Kirk's family was told the death penalty will be an available sentence, but 
Thorp declined to say whether they support capital punishment in this case.

According to the filings, Kirk's death was "heinous, atrocious, and cruel."

"On or about July 26-27, 2015, Paul Dean Newberry and his accomplice, Cheyenne 
Mason Watts, did attack an aged and decrepit man named Charley Kirk by 
assaulting him physically, causing injuries, and by shooting Charley Kirk 
multiple times, at different parts of his body, causing blunt force trauma, a 
broken arm [ a serious physical injury, and gunshot wounds to vital parts of 
his body, causing Charley Kirk to consciously suffer pain, before he did 
languish and die as a result," one of the filings reads.

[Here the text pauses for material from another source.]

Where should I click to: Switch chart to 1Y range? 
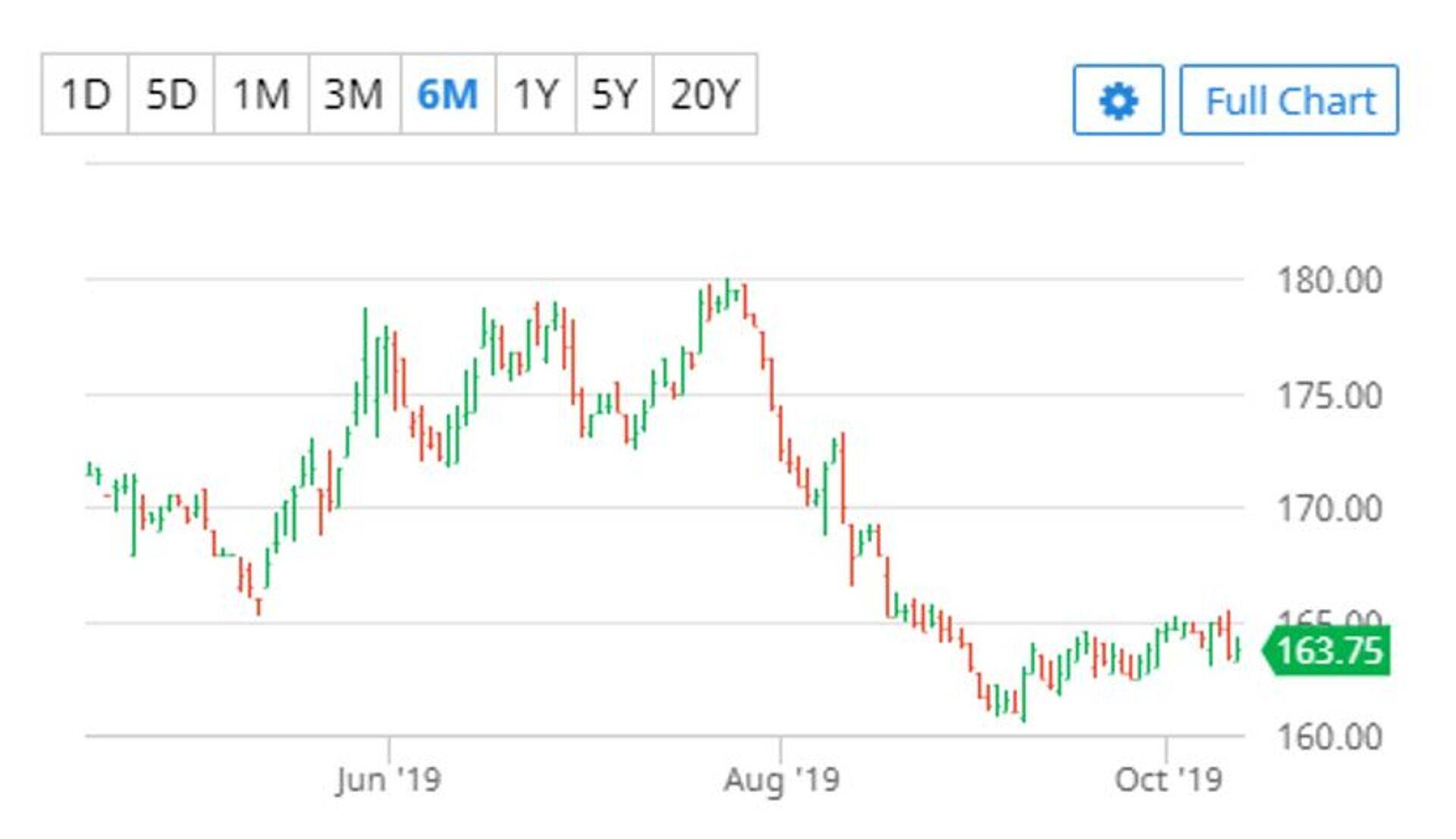click(x=535, y=94)
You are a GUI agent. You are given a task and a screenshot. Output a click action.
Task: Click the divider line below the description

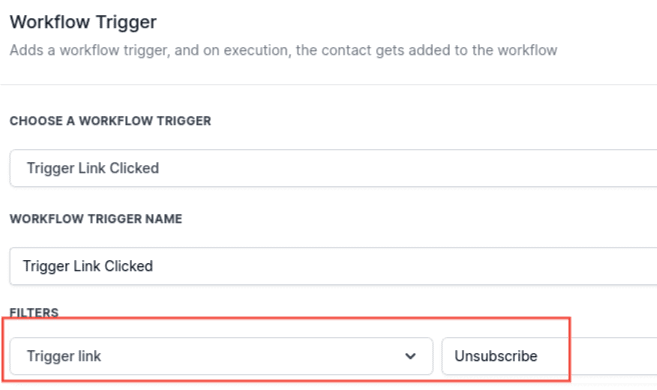pyautogui.click(x=328, y=85)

Prosecutors also say Newberry, 24, has demonstrated himself to be a "threat to 
society," and that he could continue to be a threat in the future. In the bill 
of particulars, prosecutors point to previous felony cases filed against 
Newberry, along with specific allegations made during the probe of Kirk's death 
- including the accusation that Newberry and Watts robbed Kirk and tried to 
burn his home.

They also point to Newberry's escape from the Muskogee County/City Detention 
Facility in mid-December, and his subsequent theft of a vehicle that he 
allegedly used to flee Oklahoma.

Newberry was captured by federal authorities in Texas and returned to Oklahoma 
a few days after his escape. He is now being held in Sequoyah County.

Newberry and Watts, 22, both appeared before District Judge Darrell Shepherd 
Thursday. Cherokee County sheriff's investigators ushered Newberry into court 
first at the request of District 27 prosecutors, who had filed a writ to have 
Newberry brought to court. Thorp told Shepherd he had Newberry brought to the 
county "in an abundance of caution," with the possibility of an arraignment 
looming.

Newberry's court-appointed attorney, Peter Astor, spoke with Shepherd via phone 
and agreed to have Newberry's formal arraignment Jan. 21 at 1 p.m.

Once Newberry was escorted out of the courthouse, Watts appeared with Angela 
Jones, his court-appointed attorney. Jones explained that a new attorney has 
been chosen for Watts as a result of the death penalty's introduction as an 
optional sentence. She asked that the new attorney be given about 3 months to 
review evidence.

"There is a lot of evidence in this case," Jones said.

Shepherd scheduled Watts to be back in district court April 7 at 1:30 p.m.

Watts told Shepherd he understood the requested delay and didn't object to it.

He also told Shepherd that Jones had explained the bill of particulars and that 
prosecutors may seek the death penalty.